Indonesia's ore premium remains stable in June, with Indonesian high-grade NPI enterprises continuing to suffer losses

Prices of Indonesia's local ore strengthened slightly last week. In terms of premiums, the mainstream premium for Indonesia's local laterite nickel ore remained at $26-30/wmt last week, but some high-price transactions were recorded. Overall, prices of saprolite ore rose slightly last week. The SMM delivery-to-factory price of Indonesia's local laterite nickel ore (1.6%) was $54.3-57.3/wmt, up $0.5/wmt WoW; for limonite ore, the SMM delivery-to-factory price of Indonesia's local laterite nickel ore (1.3%) held steady at $25-27/wmt, up $2/wmt WoW.
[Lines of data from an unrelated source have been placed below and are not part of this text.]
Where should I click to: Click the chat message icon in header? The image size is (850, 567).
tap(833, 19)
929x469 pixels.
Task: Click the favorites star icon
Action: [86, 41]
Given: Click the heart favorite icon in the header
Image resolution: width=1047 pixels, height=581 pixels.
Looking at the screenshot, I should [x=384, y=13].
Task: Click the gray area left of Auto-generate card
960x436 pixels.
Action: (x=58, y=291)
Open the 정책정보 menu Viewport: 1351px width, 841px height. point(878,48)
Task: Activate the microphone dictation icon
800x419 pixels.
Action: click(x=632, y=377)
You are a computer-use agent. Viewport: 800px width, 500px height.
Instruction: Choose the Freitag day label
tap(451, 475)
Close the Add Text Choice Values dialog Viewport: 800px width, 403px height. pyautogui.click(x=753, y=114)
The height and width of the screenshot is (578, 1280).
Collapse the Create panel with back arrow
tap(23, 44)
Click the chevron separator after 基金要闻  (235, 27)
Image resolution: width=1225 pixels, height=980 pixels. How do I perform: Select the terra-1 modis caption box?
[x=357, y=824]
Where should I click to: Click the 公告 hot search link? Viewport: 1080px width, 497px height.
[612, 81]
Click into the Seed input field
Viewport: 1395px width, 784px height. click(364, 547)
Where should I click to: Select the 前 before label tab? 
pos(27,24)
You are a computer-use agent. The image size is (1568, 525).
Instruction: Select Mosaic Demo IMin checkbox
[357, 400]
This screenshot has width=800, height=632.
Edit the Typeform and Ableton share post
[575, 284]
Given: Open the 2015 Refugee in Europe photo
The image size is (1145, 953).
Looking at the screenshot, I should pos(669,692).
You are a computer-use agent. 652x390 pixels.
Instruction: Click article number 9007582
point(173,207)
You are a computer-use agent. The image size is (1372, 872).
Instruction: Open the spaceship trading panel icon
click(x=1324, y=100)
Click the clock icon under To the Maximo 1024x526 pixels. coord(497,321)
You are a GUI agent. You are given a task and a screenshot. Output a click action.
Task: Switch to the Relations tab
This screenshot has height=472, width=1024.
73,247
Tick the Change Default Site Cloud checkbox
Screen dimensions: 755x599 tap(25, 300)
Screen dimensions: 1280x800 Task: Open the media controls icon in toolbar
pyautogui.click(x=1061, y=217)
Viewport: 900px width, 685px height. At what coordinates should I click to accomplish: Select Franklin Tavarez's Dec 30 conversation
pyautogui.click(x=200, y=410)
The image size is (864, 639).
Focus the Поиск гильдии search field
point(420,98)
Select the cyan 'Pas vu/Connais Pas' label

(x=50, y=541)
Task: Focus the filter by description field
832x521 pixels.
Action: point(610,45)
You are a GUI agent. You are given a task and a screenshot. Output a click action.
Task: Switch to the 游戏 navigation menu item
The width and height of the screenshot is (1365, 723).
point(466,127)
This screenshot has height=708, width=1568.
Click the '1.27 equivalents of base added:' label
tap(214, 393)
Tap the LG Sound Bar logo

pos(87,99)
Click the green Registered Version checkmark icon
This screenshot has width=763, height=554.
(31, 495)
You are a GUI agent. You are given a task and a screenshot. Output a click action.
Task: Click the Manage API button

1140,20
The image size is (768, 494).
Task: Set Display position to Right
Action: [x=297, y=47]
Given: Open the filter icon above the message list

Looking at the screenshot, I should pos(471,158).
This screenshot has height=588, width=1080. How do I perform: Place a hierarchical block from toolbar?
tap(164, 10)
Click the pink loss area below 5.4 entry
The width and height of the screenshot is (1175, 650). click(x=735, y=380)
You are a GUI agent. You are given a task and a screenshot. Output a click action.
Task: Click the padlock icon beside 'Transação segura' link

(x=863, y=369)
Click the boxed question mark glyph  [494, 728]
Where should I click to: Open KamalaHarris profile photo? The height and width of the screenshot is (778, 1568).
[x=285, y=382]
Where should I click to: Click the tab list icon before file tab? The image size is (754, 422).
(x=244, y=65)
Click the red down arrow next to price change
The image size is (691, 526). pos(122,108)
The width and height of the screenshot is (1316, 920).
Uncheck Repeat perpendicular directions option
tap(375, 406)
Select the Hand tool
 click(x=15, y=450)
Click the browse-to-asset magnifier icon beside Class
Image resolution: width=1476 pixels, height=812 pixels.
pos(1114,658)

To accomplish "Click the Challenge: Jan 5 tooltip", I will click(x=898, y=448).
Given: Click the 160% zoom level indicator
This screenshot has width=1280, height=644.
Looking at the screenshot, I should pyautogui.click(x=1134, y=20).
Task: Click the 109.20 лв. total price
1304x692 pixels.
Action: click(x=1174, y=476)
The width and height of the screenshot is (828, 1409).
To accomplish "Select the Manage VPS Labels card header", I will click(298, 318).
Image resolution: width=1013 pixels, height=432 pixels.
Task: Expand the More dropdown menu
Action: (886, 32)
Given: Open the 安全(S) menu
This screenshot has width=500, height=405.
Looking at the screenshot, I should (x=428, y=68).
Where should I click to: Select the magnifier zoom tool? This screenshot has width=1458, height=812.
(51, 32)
In terms of saprolite ore, from the supply side, frequent precipitation on Sulawesi and Halmahera islands continues to affect ore loading and supply from mines. As we enter the second half of the year (H2), the approval of additional RKAB quotas has begun, but this remains insufficient to alleviate the persistently tight supply. After some mines receive their quotas, tender prices have reached new highs, which has instead intensified the sentiment for higher prices in the short term. Looking ahead, the market remains concerned about the approval speed of subsequent additional RKAB quotas. From the demand side, Indonesia's NPI smelters are still experiencing losses, limiting their ability to accept higher nickel ore prices. However, in terms of inventory, smelters' inventory levels remain generally low, and there is still demand for just-in-time procurement. Overall, despite being constrained by downstream demand, supply remains tight, and mines still hold significant bargaining power. It is common for smelters to compete in bidding for ore. Looking ahead, as the June premium has already been agreed upon, saprolite ore prices are expected to remain stable in the short term. If new incentive mechanisms are introduced, there is still a possibility for factory procurement prices to rise.

In terms of limonite ore, from the supply side, there have been no significant changes in limonite ore supply recently. From the demand side, some HPAL projects in the MOROWALI Industrial Park that were previously affected by floods have resumed production. Limonite ore prices in June have returned to March levels. Looking ahead, there are expectations for the commissioning of two HPAL smelting projects with relatively large capacities in H2, indicating a significant expected increase in demand for limonite ore. Additionally, Halmahera Island will gradually enter the rainy season, leading to an increase in cross-island procurement demand. Overall, limonite ore prices are more likely to rise than fall.